> WORK ORDER:
Read the data below. Every line holding the string "resolution" must be copied.

> THE DATA:
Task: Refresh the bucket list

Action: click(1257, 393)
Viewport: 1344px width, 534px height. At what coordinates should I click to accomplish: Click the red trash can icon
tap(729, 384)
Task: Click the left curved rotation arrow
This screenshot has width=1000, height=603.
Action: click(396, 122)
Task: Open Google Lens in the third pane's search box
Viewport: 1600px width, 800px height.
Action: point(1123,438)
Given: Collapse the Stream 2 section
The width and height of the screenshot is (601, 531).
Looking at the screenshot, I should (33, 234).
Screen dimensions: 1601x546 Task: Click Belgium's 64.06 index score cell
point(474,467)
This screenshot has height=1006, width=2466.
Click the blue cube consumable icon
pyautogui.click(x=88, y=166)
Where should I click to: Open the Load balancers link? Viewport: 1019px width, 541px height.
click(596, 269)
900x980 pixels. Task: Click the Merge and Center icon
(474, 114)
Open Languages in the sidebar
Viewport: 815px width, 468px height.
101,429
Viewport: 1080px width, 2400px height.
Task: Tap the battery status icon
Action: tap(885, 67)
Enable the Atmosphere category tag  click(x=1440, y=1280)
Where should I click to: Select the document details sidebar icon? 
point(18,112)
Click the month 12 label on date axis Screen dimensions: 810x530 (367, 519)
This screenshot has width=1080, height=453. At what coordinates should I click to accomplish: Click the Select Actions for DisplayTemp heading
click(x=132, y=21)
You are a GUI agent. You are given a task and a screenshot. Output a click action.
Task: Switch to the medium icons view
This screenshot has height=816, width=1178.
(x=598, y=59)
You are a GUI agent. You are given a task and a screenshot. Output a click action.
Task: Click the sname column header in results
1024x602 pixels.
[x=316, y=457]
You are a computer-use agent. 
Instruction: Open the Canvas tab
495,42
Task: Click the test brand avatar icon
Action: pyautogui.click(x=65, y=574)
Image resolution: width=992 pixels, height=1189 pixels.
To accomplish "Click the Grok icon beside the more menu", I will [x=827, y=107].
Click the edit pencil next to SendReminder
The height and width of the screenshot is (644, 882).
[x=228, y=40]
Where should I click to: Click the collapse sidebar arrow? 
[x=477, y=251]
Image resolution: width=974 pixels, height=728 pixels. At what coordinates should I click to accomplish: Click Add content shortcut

> SOLVED PROBLEM:
Image resolution: width=992 pixels, height=1189 pixels.
Image resolution: width=974 pixels, height=728 pixels. At what coordinates should I click to accomplish: Click Add content shortcut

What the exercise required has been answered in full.